Senior bank executives face the prospect of new burdens and heavier penalties when things go wrong, following the finalisation of the Banking Reform Act (née Bill) this week. Although the legislation will receive Royal Assent today, there is still a long way to go to make it a reality.

The Act began in 2013 as the Government's vehicle to implement the retail ring-fence, but has since developed into more of a catch-all for the broader financial services industry, and most notably, for the recommendations of the Parliamentary Commission on Banking Standards (PCBS). 

The retail ring-fence is by now familiar; completion of the law adds little to what we knew six months ago. Many of the most consequential details are yet to be finalised or indeed written. A workable ring-fence depends far more on these yet-to-come rules than the high-level Act.

The Act also introduces the bail-in tool, meaning that bail-in could be live in the UK before the EU's Recovery and Resolution Directive is even finalised. There are a host of other things included, not least of which is the creation of a new regulator for the payments system.

But banking standards are the real new meat: the overhaul of the Approved Persons regime, new rules of conduct, and the focus on holding individual decision makers accountable. These are the first steps of a journey the PCBS said may take a generation to complete, on which work will now start in earnest. There are new burdens which may sit uncomfortably with senior management, most notably a new criminal offence, and a presumption of guilt until proven innocent for some forms of misconduct.

Individuals on an even sharper hook

'Senior management functions' will be designated by the PRA and FCA, with 'management' defined broadly to include anyone involved in decision-taking, including non-executives and even potentially directors of parent companies. Regulatory approval of these roles will necessitate an explicit "statement of responsibilities" detailing the affairs which an individual will manage. We've already seen the regulators asking for signed attestations from senior individuals over the course of 2013 and this process of increased and more tightly specified accountability will continue.

The headline-grabber is the new criminal offence for senior managers, punishable by up to seven years in prison, for taking a decision which causes a financial institution to fail. Although prosecutions under this offence may seem a remote possibility – an institution has to actually fail, and its failure would have to be caused by a decision taken by an individual who was aware that failure might follow, in circumstances in which their conduct falls "far below" expectations – its existence will surely concentrate minds.

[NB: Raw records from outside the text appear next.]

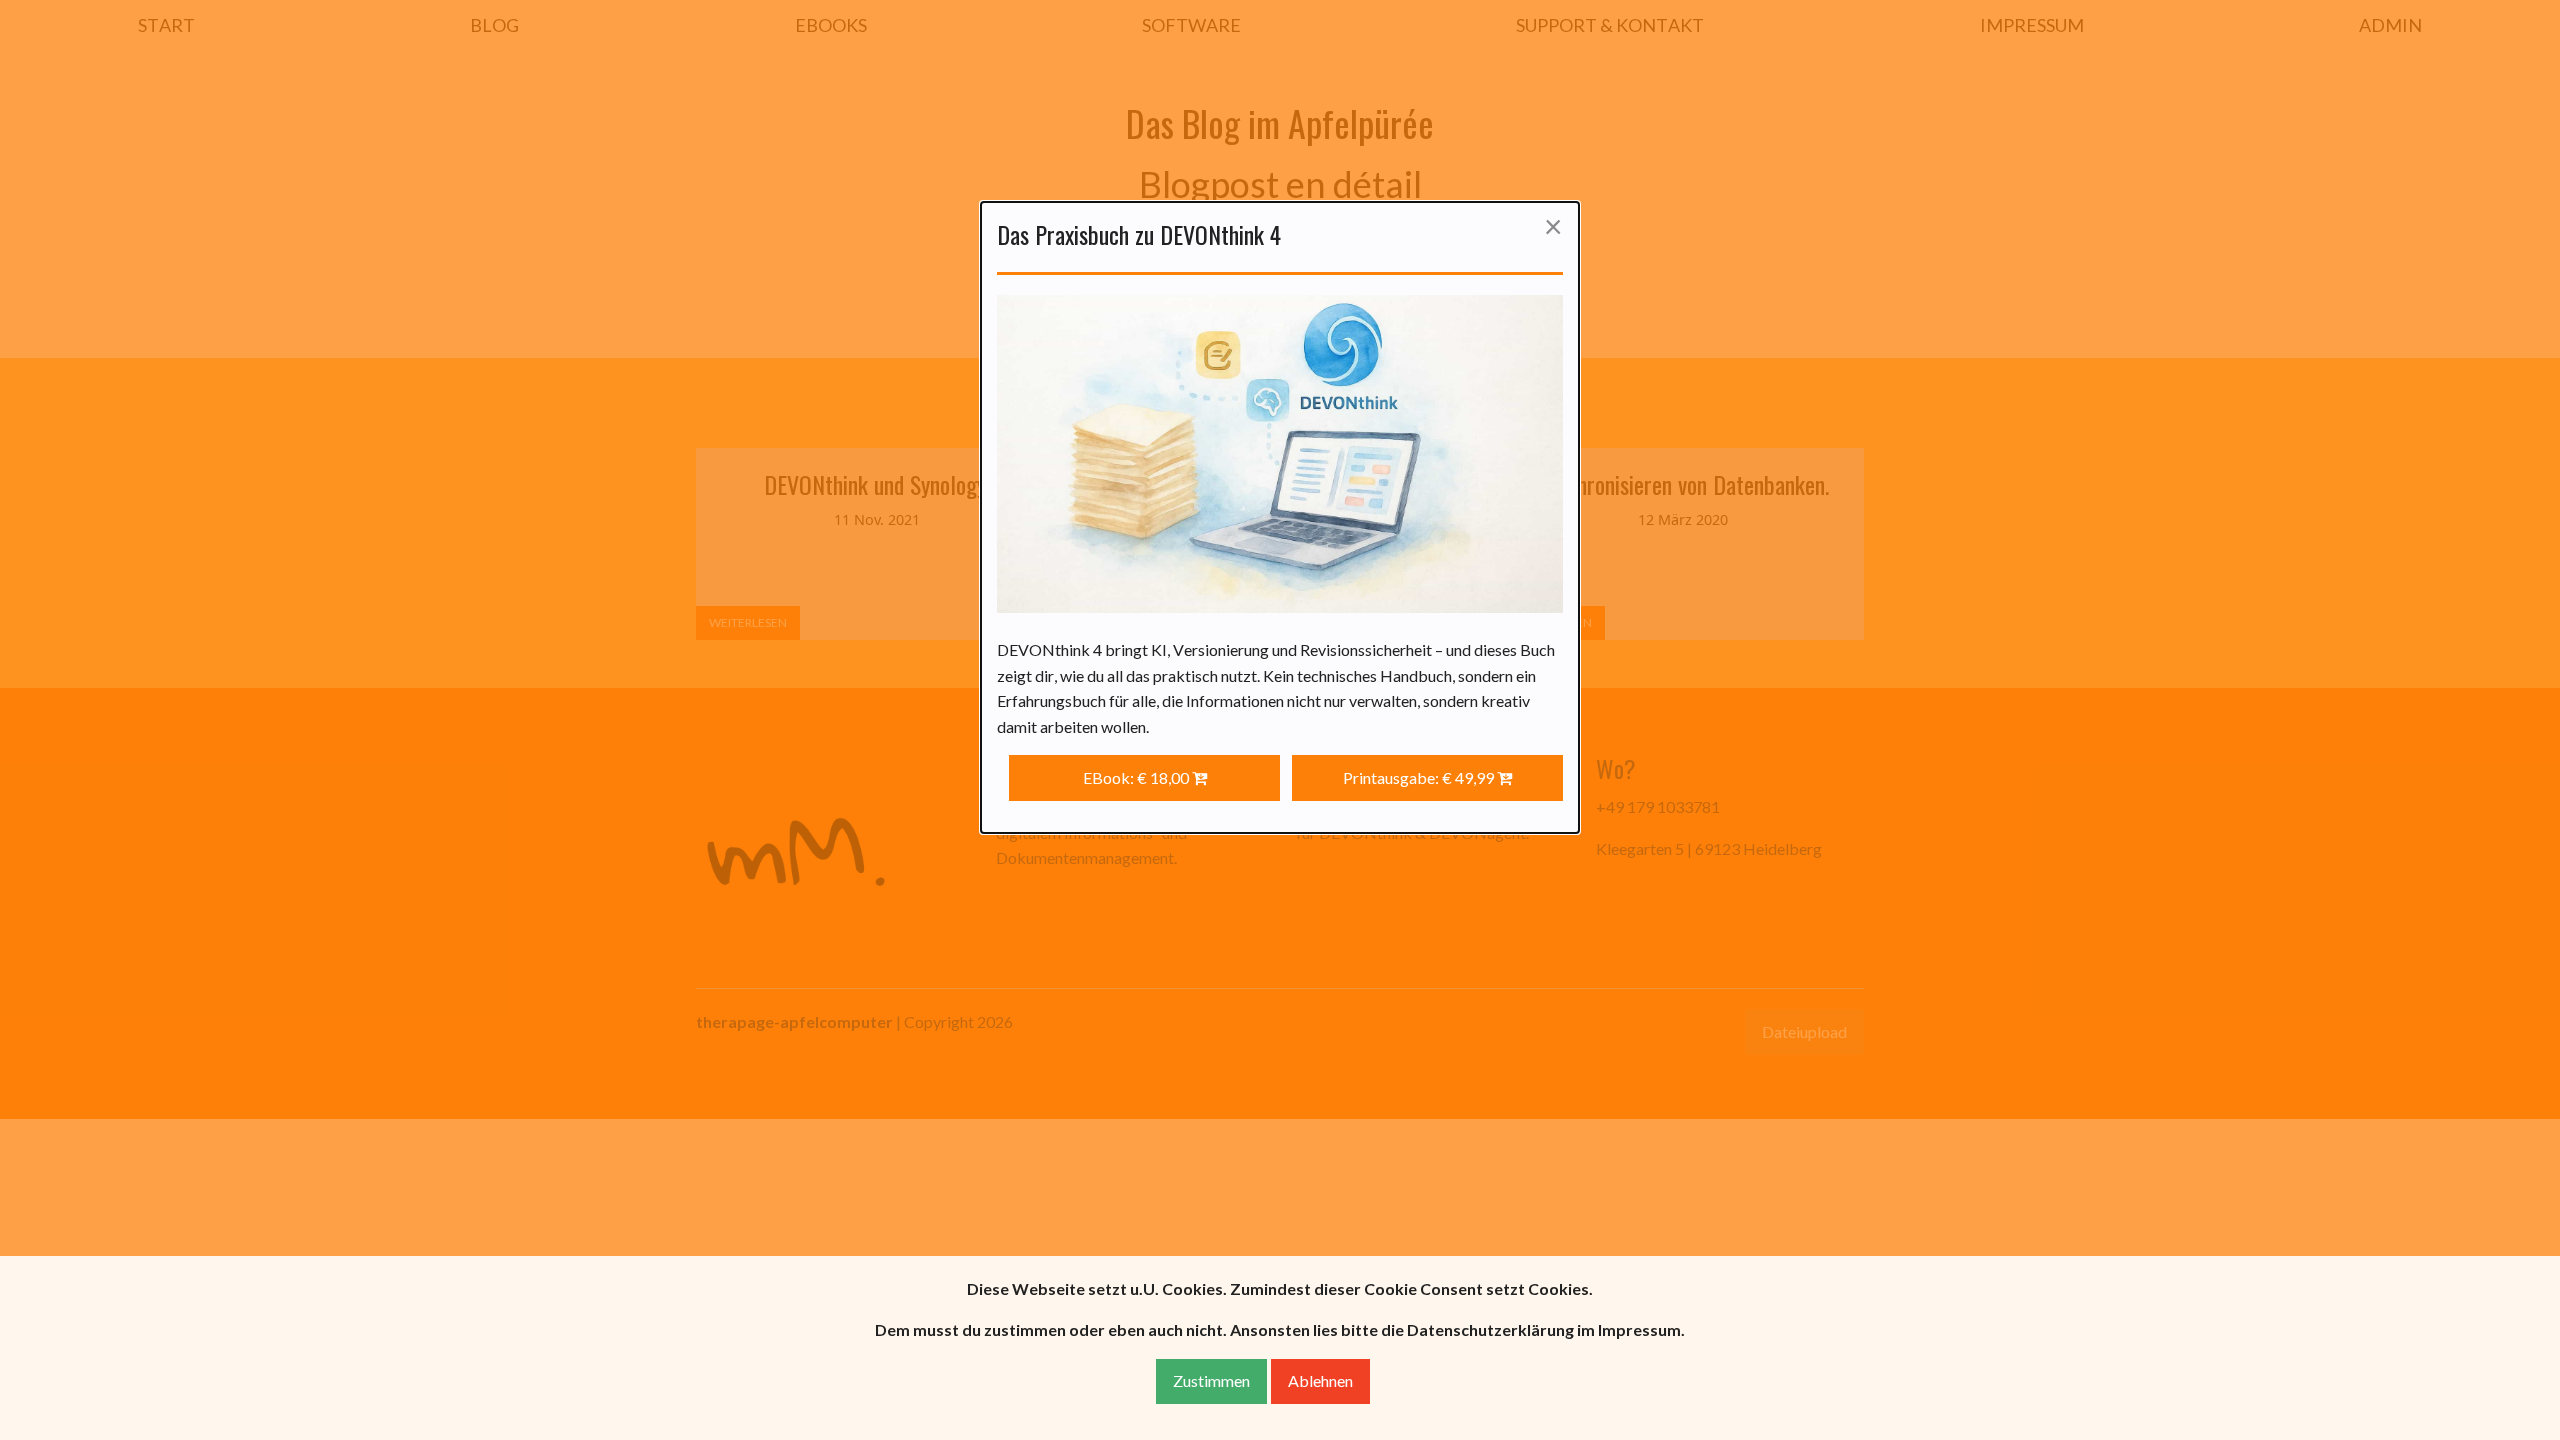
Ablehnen (1320, 1380)
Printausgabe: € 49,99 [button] (1420, 777)
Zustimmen (1211, 1380)
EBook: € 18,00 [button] (1137, 777)
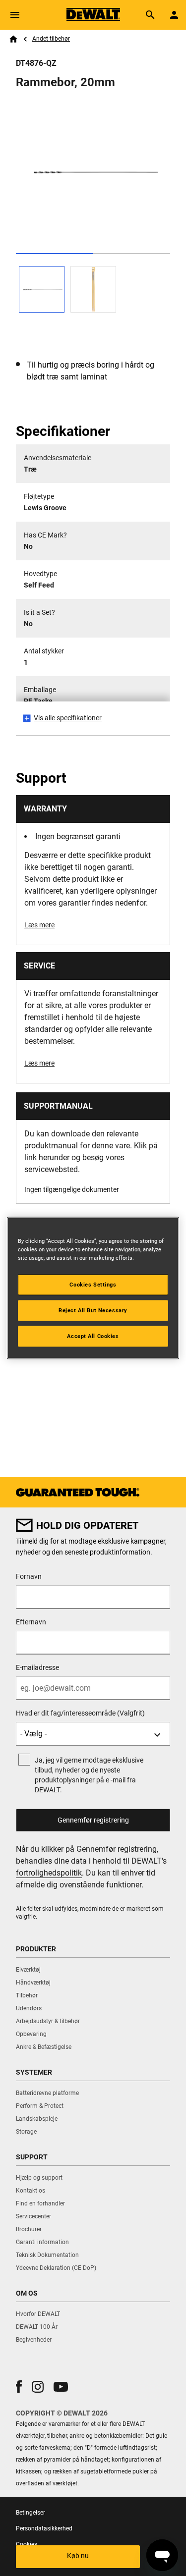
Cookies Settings (92, 1284)
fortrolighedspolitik (49, 1873)
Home (13, 39)
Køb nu (78, 2556)
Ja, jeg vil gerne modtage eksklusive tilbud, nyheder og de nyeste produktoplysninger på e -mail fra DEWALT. (89, 1775)
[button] (19, 2386)
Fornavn (29, 1576)
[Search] (150, 15)
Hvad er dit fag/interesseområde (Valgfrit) (80, 1713)
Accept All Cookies (93, 1336)
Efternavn (31, 1622)
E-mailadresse (37, 1667)
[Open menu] (15, 15)
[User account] (174, 15)
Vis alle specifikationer (68, 718)
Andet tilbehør (51, 38)
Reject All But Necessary (93, 1310)
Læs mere (39, 925)
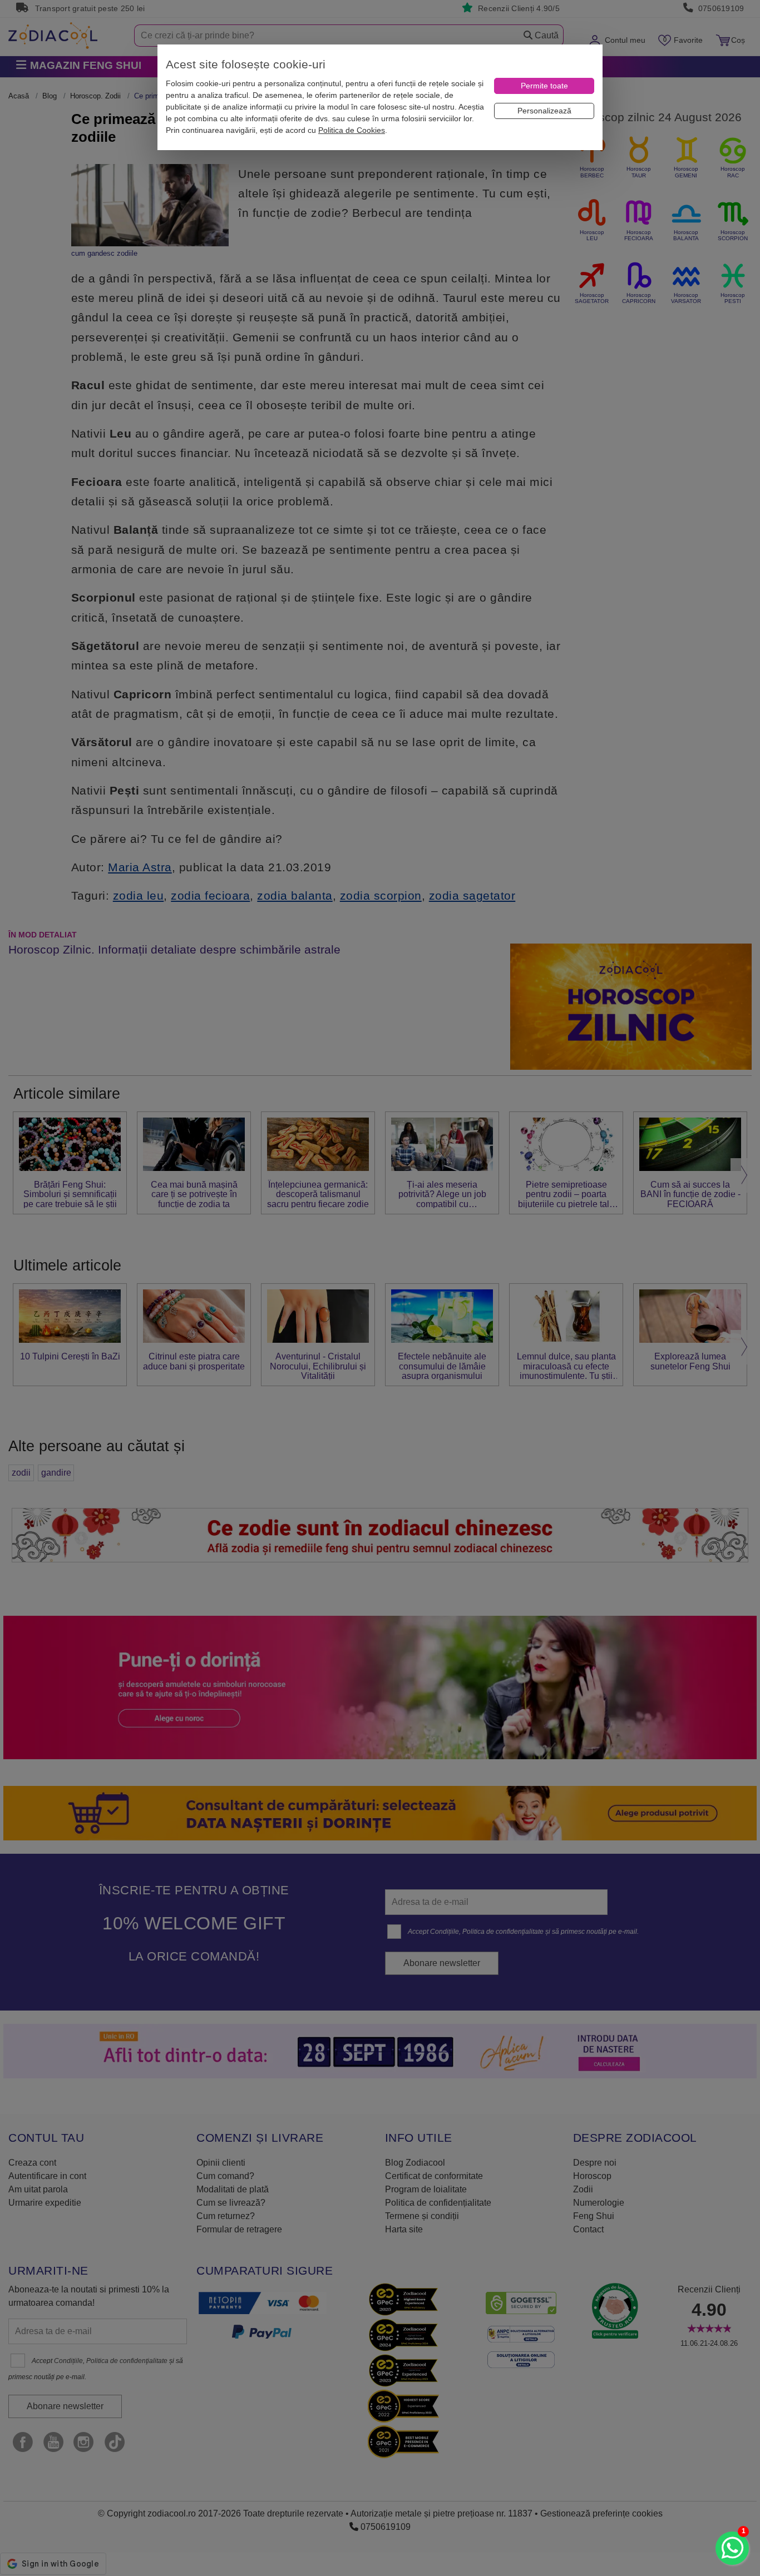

However, perhaps closer to home for most senior management in terms of the day-to-day running of a bank is the reversed burden of proof – senior managers will be presumed guilty of misconduct if their firm contravenes regulatory requirements for which they were responsible at the time, unless they can demonstrate that they took reasonable steps in order to prevent it happening. This reversal won't apply to criminal charges, but it does suggest that misconduct cases are likely to be brought against individuals more frequently and with a higher success rate.

Precisely what these changes will do to the pool of prospective senior bank executives is unclear, but it would surely be counterproductive if their cumulative effect was to deter well qualified candidates from putting themselves forward.

It's not just about senior management

The PRA and FCA will also write "rules of conduct" for a broader set of employees. The FCA has indicated that it may adapt existing standards for approved persons for this purpose, with the full range of enforcement powers to be at its disposal for misconduct, and an expectation that firms shoulder more of the responsibility than the regulator for the conduct of these staff.

Where does it leave us? – known unknowns

The Bill has been finalised, and will become an Act of Parliament today, but we are essentially left with a series of 'known unknowns'. We have a framework for ring-fencing, but no ring-fencing rules. We have a new regime for senior managers, but an as-yet-unwritten code of conduct to which they and others will have to adhere. We know there will be more prescription, but have scant indication of its form or content. By this time next year we should have more of these important details.

In the meantime, ring-fence planning will continue much as it has over the last six to 12 months. Banks need to engage with the secondary legislation (which remains in draft form) and with the PRA when it starts to consult on the ring-fence rules. They will also need to watch out for the European Commission's closely-guarded legislative proposal on bank ring-fencing, expected in January.

The proposals on banking standards, on the other hand, are themselves barely six months old, and more work is required to understand their full implications. This is part of the legacy of the PCBS which will really begin to make itself felt in 2014, as both the PRA and FCA consult on new rules, with a view to implementation in 2015.

This is not the end of the story – firms should watch the regulators' broader responses to the recommendations of the PCBS closely. In wider corporate governance terms we know that risk committees and the roles of the Chief Risk Officer, Head of Compliance, Head of Internal Audit, and non-executives in general, are likely to be the subject of further scrutiny in 2014. The curtain has been raised on this Act, but the reform narrative has some way to run yet.